As for Guerendo, ESPN’s Louis Riddick lists him among his five favorite sleepers in this draft class, with this comment:

“Every year, we see a Day 2/Day 3 pick wind up being a really talented NFL running back for a good team, and everyone asks where he came from. Well, Guerendo is going to be that guy in 2024.

“At 6-foot, 221 pounds, he has the skills to be a three-down back. And after dominating at the Combine with a 4.33-second run in the 40-yard dash and an eye-popping 41.5-inch vertical jump, it’s clear that Guerendo has prototype traits for the position. He plays with a low center of gravity, good change-of-direction skills, exceptional acceleration and game-breaking top-end speed. And you can see his standout field vision and instincts on tape.

“Guerendo ran with better authority and physicality late in the 2023 season than he did in the early going. He still needs to become more physical and nastier in pass protection, but if he turns up the dial on his contact explosiveness to selectively punish linebackers/defensive backs at the second and third levels of the defense, Guerendo will burst onto the scene for some team in 2024.”

Another of Riddick’s five sleepers, Iowa tight end Erick All, also took a ‘30’ visit to the Dolphins.

Here’s what Riddick said about All: “After Georgia’s Brock Bowers, I believe All is the second-best tight end in this draft. And had he not been dealing with back and knee injuries over the past two seasons, I think we’d be talking about All as a Day 1 prospect.

“He can cause problems for NFL defenses with his size [6-foot-4 and 252 pounds], play speed, blocking ability, excellent route running and surefire hands. All is very explosive both as a blocker at the traditional Y alignment or from the U alignment, but he’s much more than that. All can stretch the middle of the field as a receiver, regardless of whether he is set up inside or flexed out as a slot.

“The stats won’t wow you — he caught 21 passes for 299 yards and three touchdowns last season — but his tape is fantastic. And All is super tough after the catch. In fact, 135 of his 299 receiving yards came after the ball was in his hands. It shouldn’t be too shocking that we have a good tight end coming out of Iowa (though he was a transfer from Michigan), and I fully expect to see All on the field dominating this fall.”

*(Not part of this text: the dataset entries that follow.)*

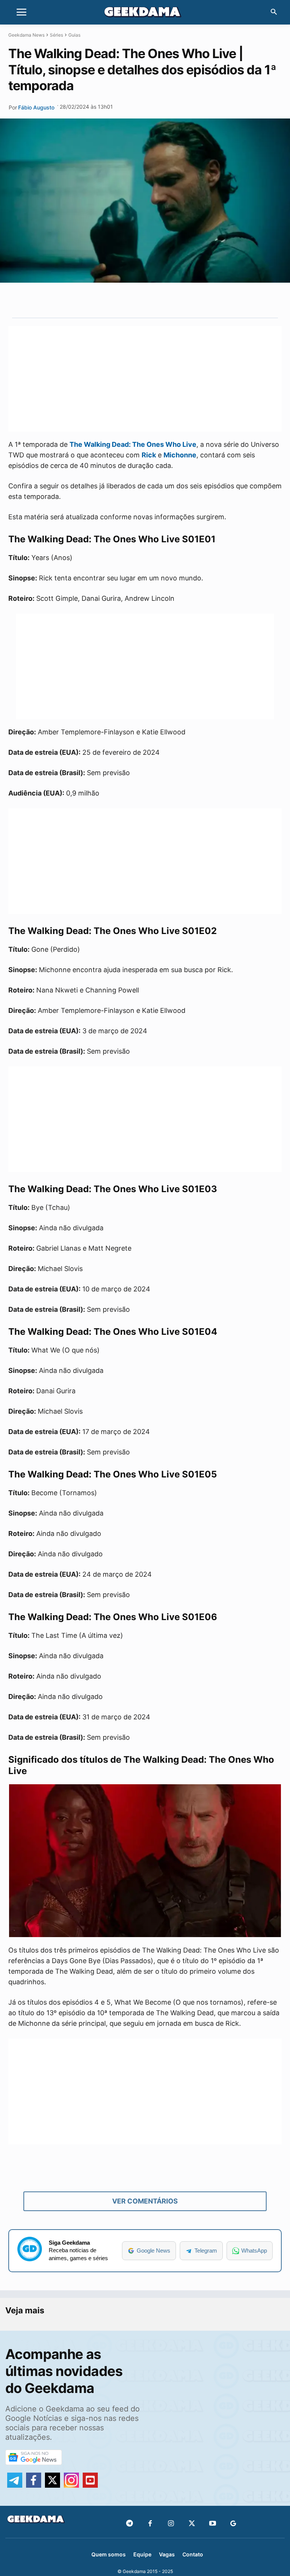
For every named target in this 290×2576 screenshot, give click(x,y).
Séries (56, 35)
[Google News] (233, 2523)
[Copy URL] (192, 300)
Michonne (180, 455)
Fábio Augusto (36, 107)
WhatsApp (254, 2250)
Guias (74, 35)
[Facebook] (150, 2523)
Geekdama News (26, 35)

NFL Network’s Daniel Jeremiah, on a conference call this week, said if the Dolphins draft an interior lineman at 21, Duke’s Graham Barton “has legit five-position flexibility, can move around, play left tackle. I think he’s best at center, but I think he can survive at tackle if you need him to. I think he’s fully capable of playing guard, as well. But he’s the best in space, at change of direction, just overall athleticism. He’s really, really talented.

Oregon center “Jackson Powers-Johnson, he’s just bigger. He’s 328 pounds. He’s going to be more set a firm pocket. You want more of a mauler, brawler in the run game. He’s not a polar athlete. He’s just not the athlete that the other two guys are out in space, but he’s a physical, strong, sturdy presence there in the middle, who you’ll be able to set a nice deep pocket with him.”

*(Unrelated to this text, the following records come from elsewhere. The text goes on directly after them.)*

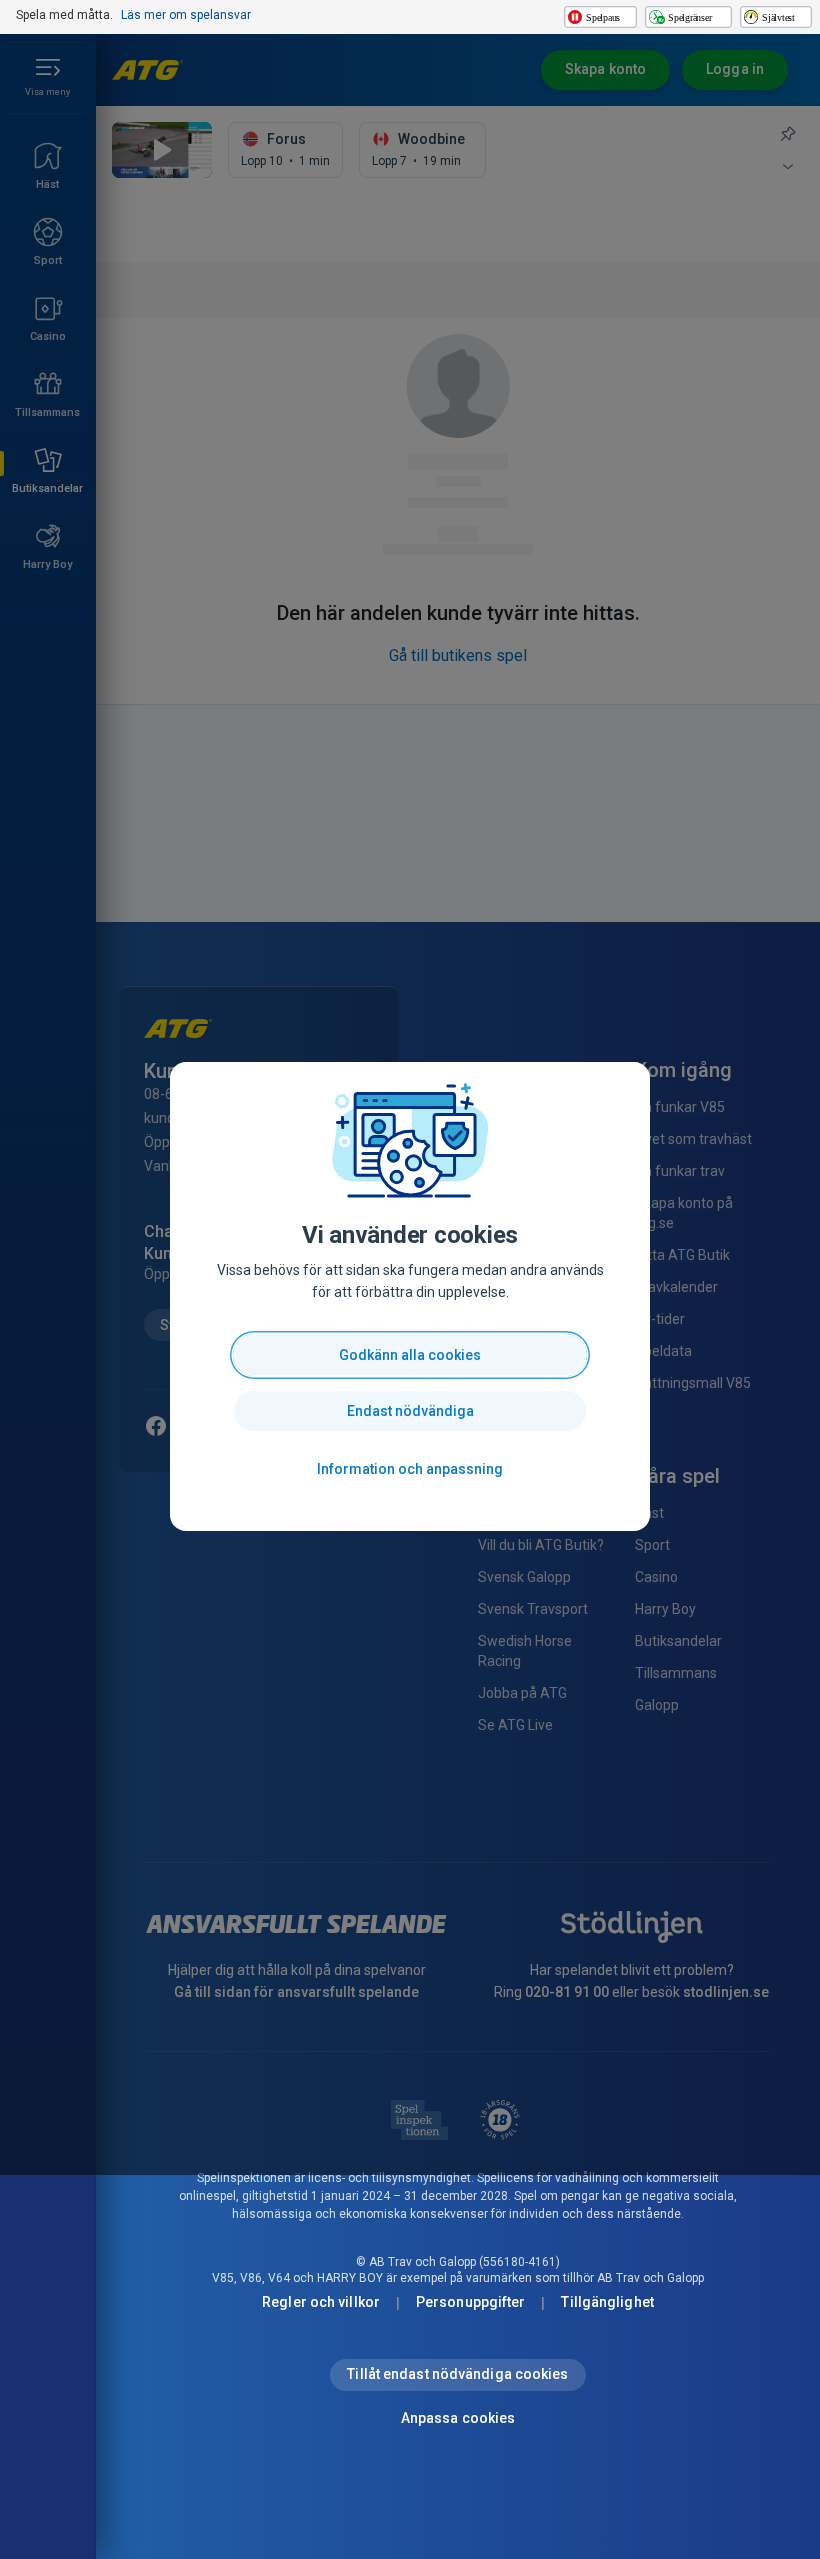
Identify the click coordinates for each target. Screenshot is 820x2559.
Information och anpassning (410, 1469)
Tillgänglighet (607, 2302)
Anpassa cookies (458, 2418)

Weeks after free agency, you’ll occasionally hear about players that who Dolphins poked around on but didn’t sign.

Among those players from this free agent class: former Miami Columbus High and Florida Gators cornerback C.J. Henderson, the 2020 Jaguars first-round pick who signed with Houston on a one-year, $3.25 million deal.

He started 17 games and had two interceptions over the past two seasons, and the Dolphins did a good deal of work - and asked several questions on him - early in free agency.

Instead, the Dolphins ultimately shot higher and landed Kendall Fuller, who has a better career body of work, while also re-signing Nik Needham.